Ce seuil terrible où luit l’arche du Dieu vivant.
Il est seul sur sa chaise; et, qu’on entre ou qu’on sorte,
Il ne s’arrête point, et continue; il porte
Le taled blanc où pend le zizith à cinq nœuds;
Le dogme sombre emplit son oeil vertigineux;
Des croyants sont auprès du docteur; les uns lisent
Dans des livres pendant qu’il parle; d’autres gisent
En travers de la porte, et l’on marche dessus;
Un plat brille à ses pieds où les dons sont reçus;
La foule abonde autour du prêtre, et l’environne;
Vieillard qu’une lueur de science couronne,
Calme et grave, il déploie au-dessus de son front
Ce que les siècles, l’un après l’autre, liront,
Le texte saint, écrit sur le rouleau mystique;
Il enseigne la foi, le rite, la pratique,
Au peuple remuant les lèvres par moment;
Et chaque fois qu’il lèvre un doigt au firmament,
Tous, éperdus devant l’insondable prière,
Ensemble et frémissants, font trois pas en arrière.

Il dit:

– Voici la loi. Fais silence, Israël!
Peuple, crois au Dieu vrai, distinct, un, personnel,
Seul, unique, incréé, voyant ce que fait l’homme.
Dieu, c’est le créancier qui veut toute la somme,
C’est le jaloux qui veut tout le cœur, c’est la mer
Dont le flot, repoussé par la terre, est amer;
Dieu, s’il est repoussé par les hommes, se venge.

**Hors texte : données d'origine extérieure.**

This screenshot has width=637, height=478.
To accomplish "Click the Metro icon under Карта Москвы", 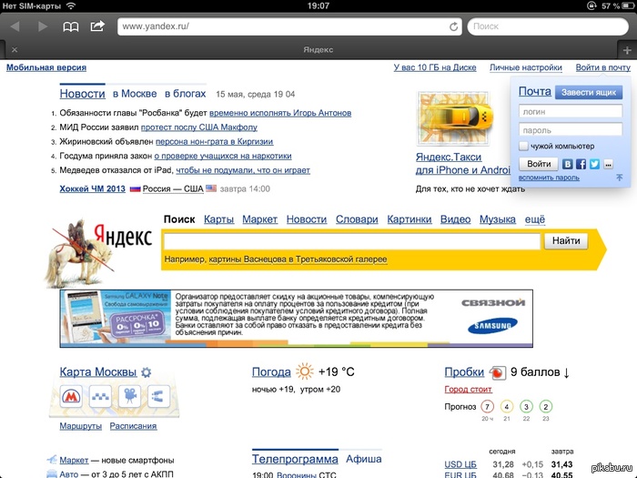I will click(72, 397).
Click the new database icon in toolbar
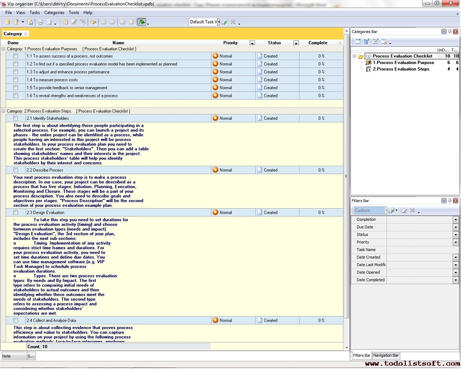The width and height of the screenshot is (461, 369). 7,22
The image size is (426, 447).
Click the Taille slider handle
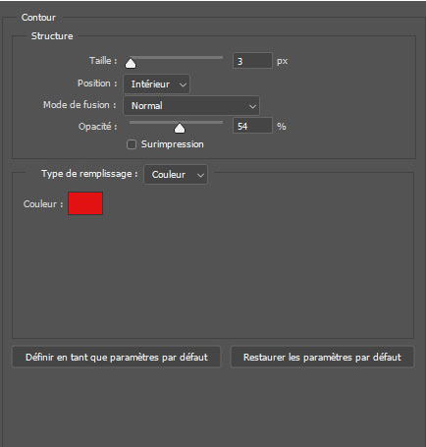click(131, 64)
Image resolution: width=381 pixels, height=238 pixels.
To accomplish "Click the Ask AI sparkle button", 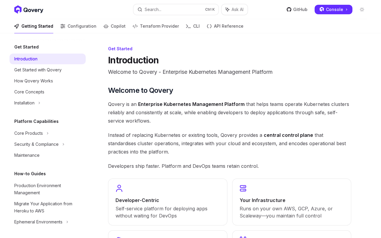I will coord(234,10).
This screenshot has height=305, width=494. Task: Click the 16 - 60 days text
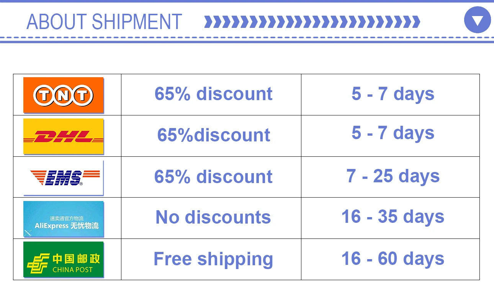tap(393, 258)
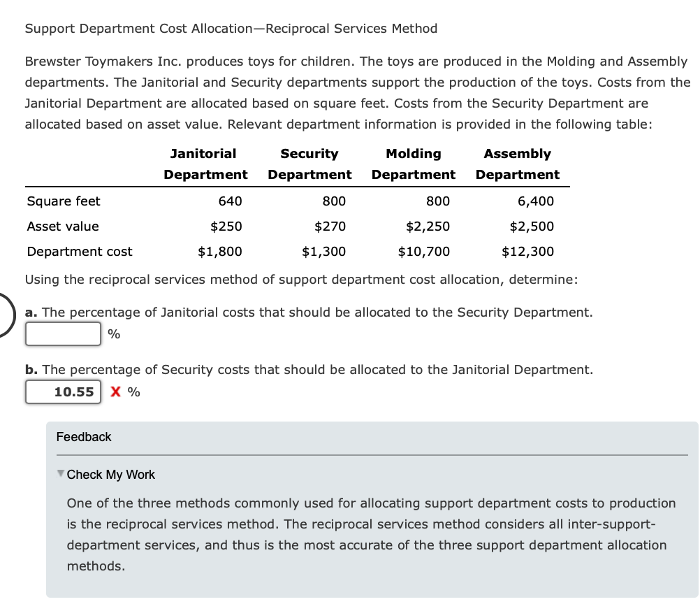Click the empty answer box for part a
This screenshot has height=611, width=700.
tap(63, 334)
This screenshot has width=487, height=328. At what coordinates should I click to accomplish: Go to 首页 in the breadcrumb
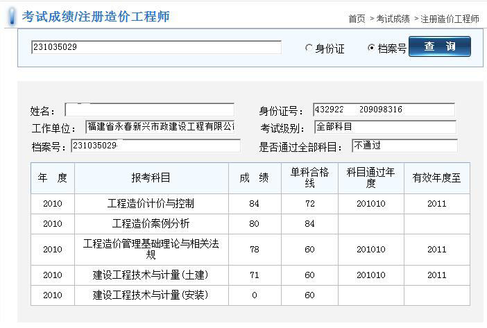357,19
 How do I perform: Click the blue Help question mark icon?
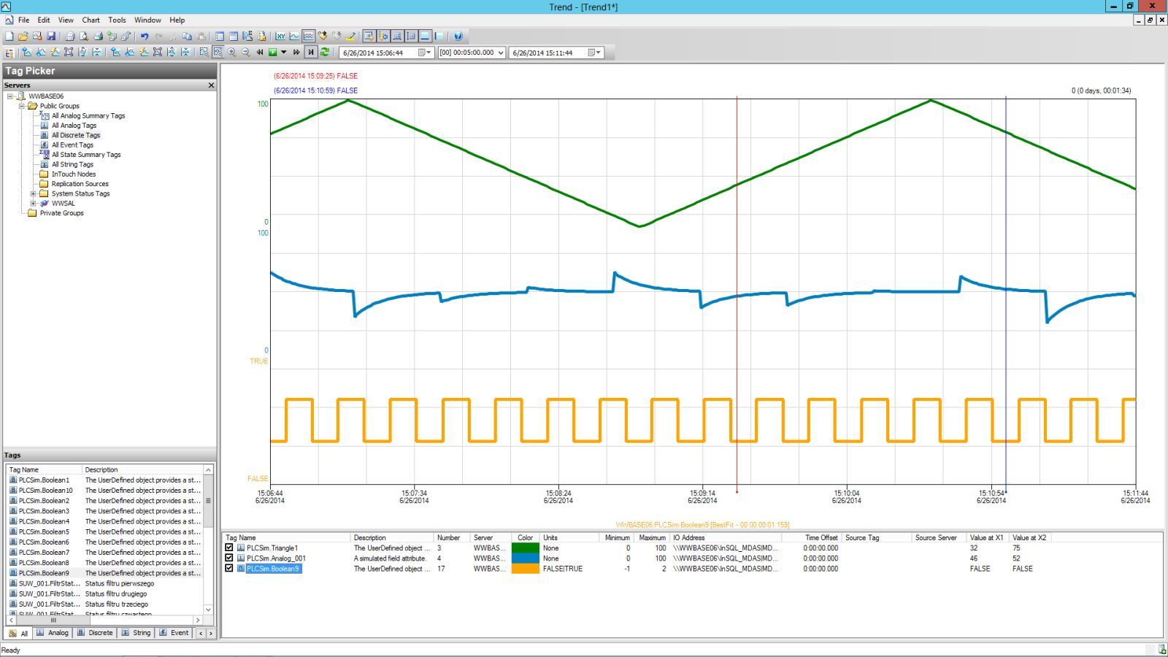point(458,36)
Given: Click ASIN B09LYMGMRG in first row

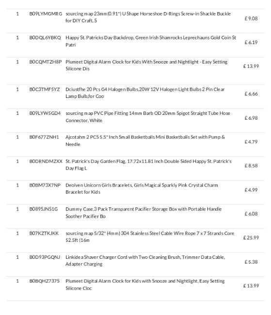Looking at the screenshot, I should [x=46, y=14].
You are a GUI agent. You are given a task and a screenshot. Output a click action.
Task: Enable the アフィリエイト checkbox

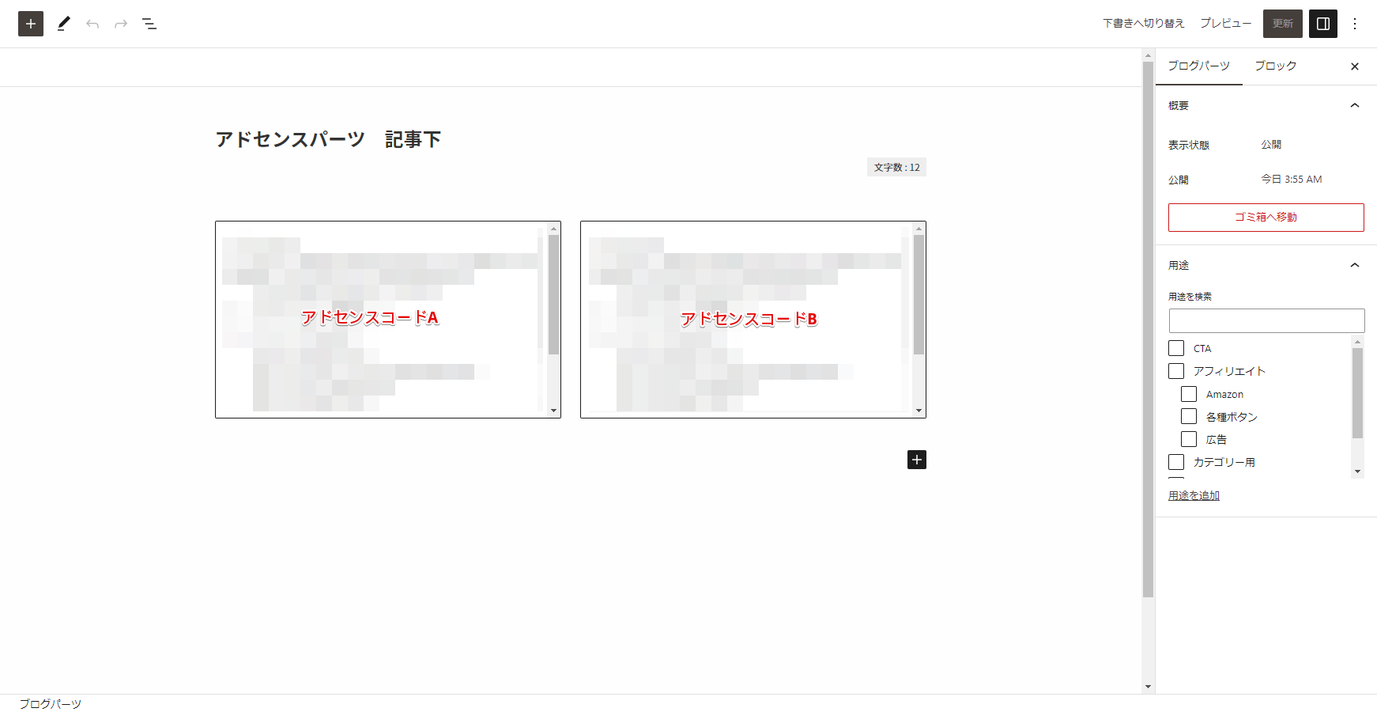pos(1176,371)
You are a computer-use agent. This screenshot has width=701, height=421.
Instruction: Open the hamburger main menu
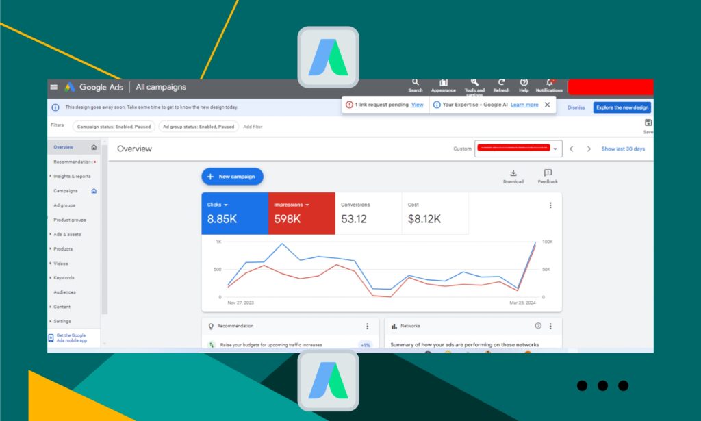pyautogui.click(x=54, y=87)
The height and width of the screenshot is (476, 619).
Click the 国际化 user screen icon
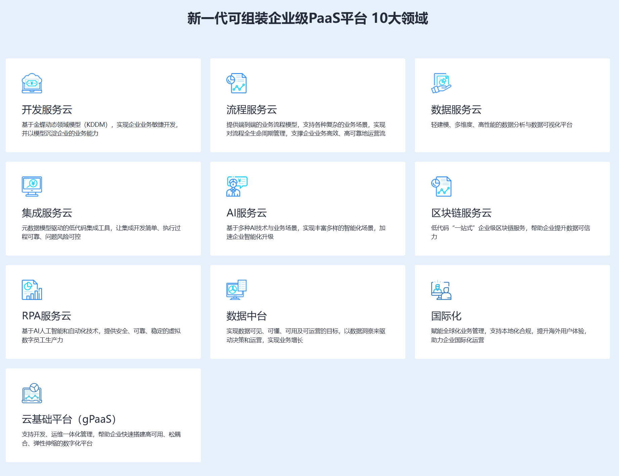[x=441, y=289]
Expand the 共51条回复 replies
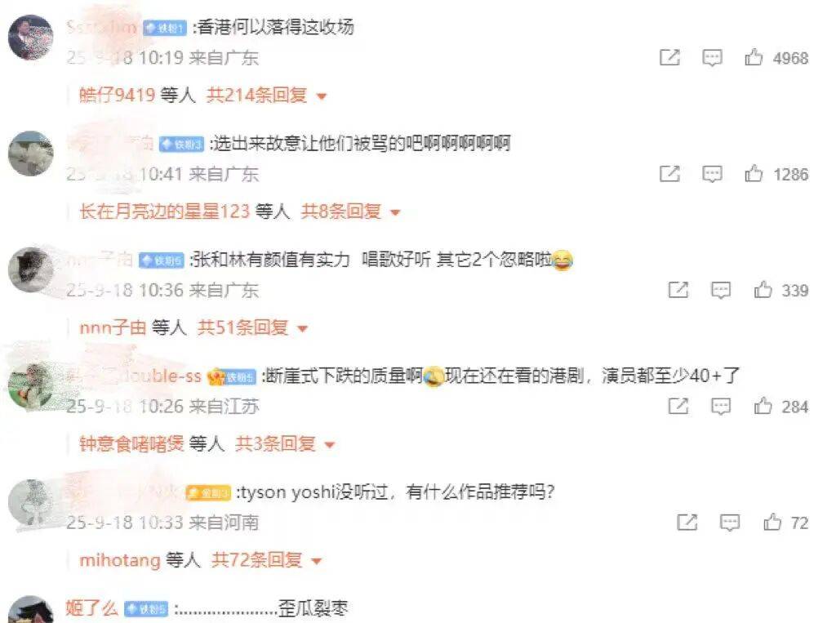836x623 pixels. [253, 327]
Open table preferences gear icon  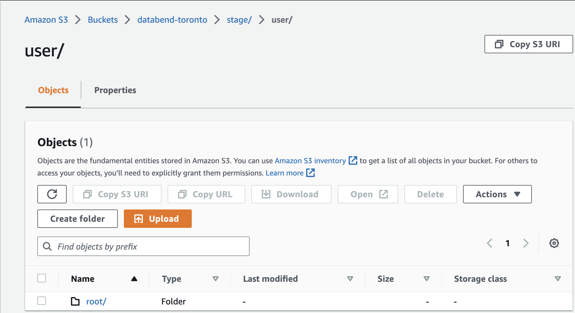pos(554,243)
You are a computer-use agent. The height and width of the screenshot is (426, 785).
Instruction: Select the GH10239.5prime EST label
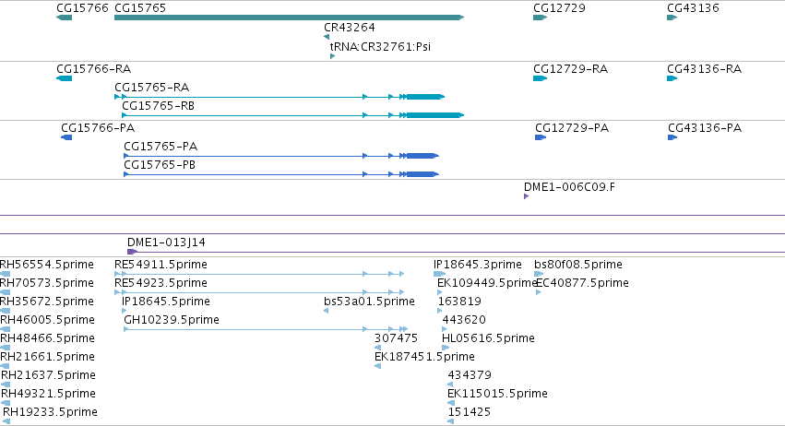[x=172, y=320]
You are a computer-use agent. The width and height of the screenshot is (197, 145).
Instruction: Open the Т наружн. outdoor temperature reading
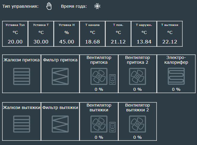tap(144, 42)
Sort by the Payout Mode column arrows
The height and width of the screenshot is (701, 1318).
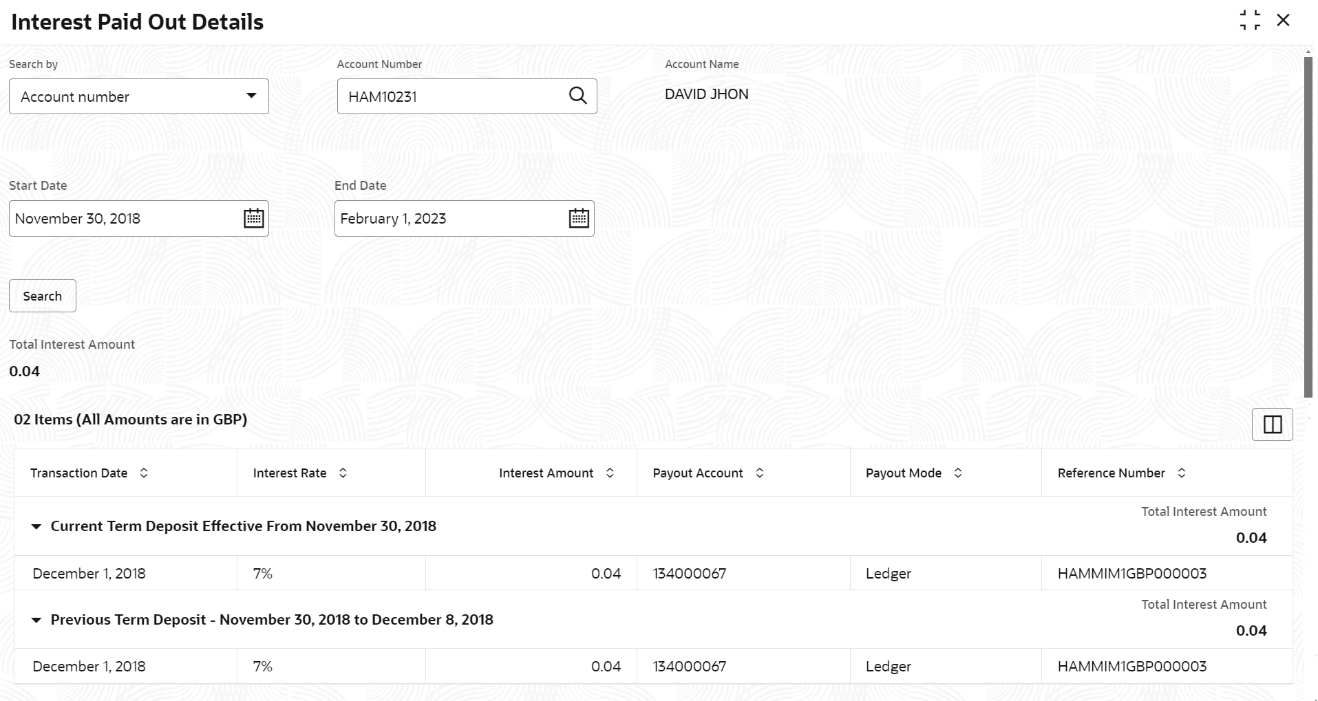coord(958,473)
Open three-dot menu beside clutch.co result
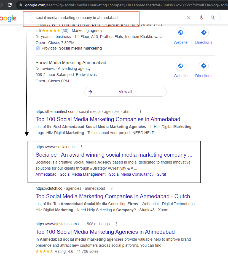 click(112, 188)
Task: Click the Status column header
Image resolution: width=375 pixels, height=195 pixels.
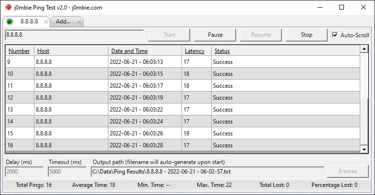Action: (x=222, y=51)
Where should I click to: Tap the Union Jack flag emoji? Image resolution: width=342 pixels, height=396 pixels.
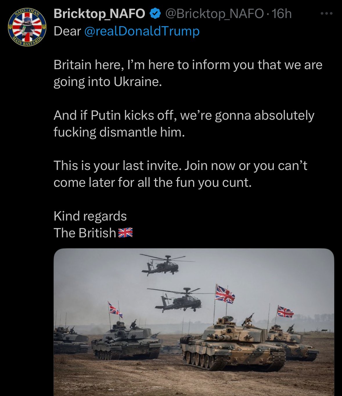pyautogui.click(x=125, y=233)
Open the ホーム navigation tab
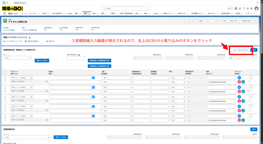This screenshot has height=144, width=263. 24,13
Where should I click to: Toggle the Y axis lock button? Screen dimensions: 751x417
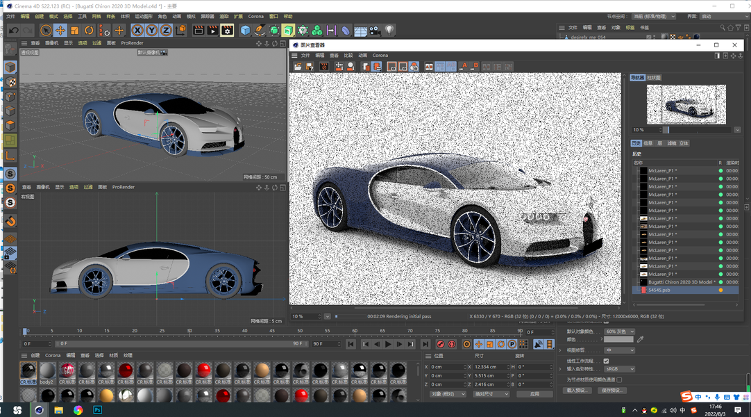[152, 31]
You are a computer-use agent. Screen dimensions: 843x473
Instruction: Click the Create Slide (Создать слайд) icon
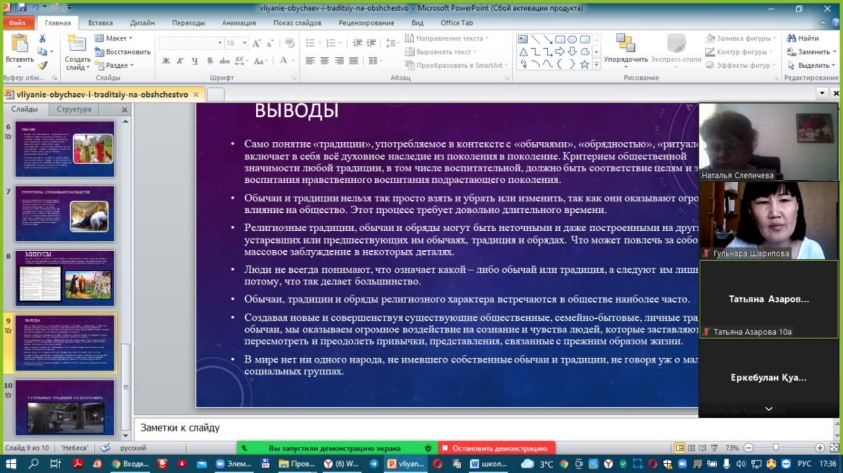[x=77, y=44]
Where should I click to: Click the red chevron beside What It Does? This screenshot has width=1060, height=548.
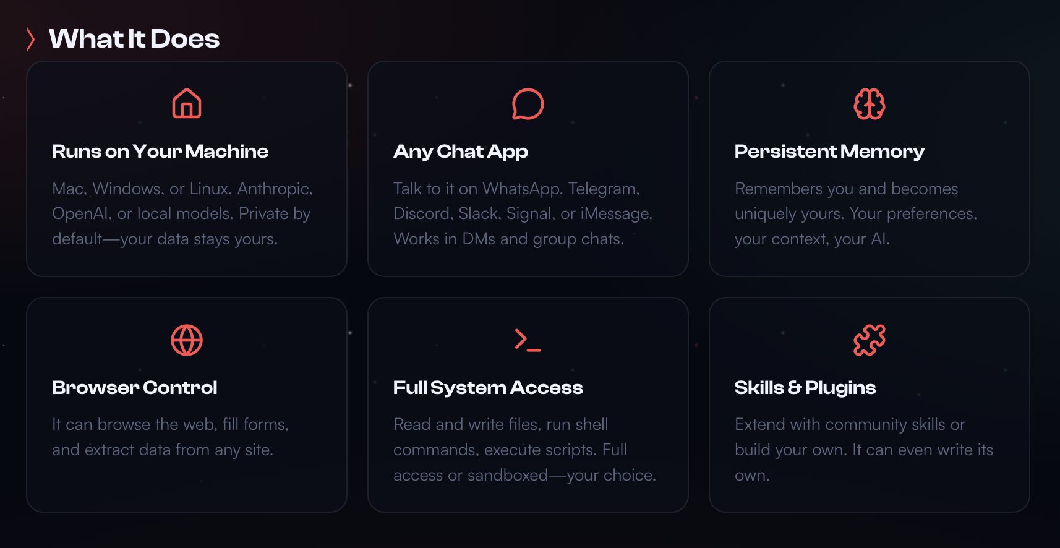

Observez le saint jour, Peuple, ou redoutez l’ange
Qui plane sur l’impie et d’un souffle l’abat;
Le plus pauvre a sa lampe, et, le jour du sabbat,
Peuple, il doit l’allumer, dût-il mendier l’huile;
Nos pères, ce jour-là, purifiaient la ville;
Ces hommes qui vivaient à l’ombre du palmier,
Etaient saints, et toujours nommaient Dieu le premier;
Ce respect les faisait vivre six cents années;
Le sabbat est le jour où les ombres damnées
Peuvent se retourner dans le lit de l’enfer;
Sepher tua Phinée, Aod tua Sepher,
Ces meurtres ne sont rien près du dogme qu’on brise
Et du sabbat qu’on met sous ses pieds, et Moïse
Dans sa tombe, et Jacob, et Job, ont moins d’effroi
Du sang d’un homme, ô juifs, que du sang de la loi;
Le fiel est plus amer que le coing n’est acide,
Or l’impiété, juifs, c’est le fiel; l’homicide,
Pâle, et suivi d’enfants crachant sur ses talons,
Marche à travers la ville avec ses cheveux longs,
La main droite liée au cou par une chaîne;
Mais l’impie a son spectre en croix dans la géhenne;
L’homme pèse sur l’un, sur l’autre pèse Dieu.
Les jours saints, taisez-vous, ne faites pas de feu;
Le salut dans le ciel est sur terre l’exemple;
Dieu vient à la prière; il entre dans le temple
Sitôt la porte ouverte et pourvu qu’on soit dix;
Donc, pratiquez la loi. Tremblez d’être maudits.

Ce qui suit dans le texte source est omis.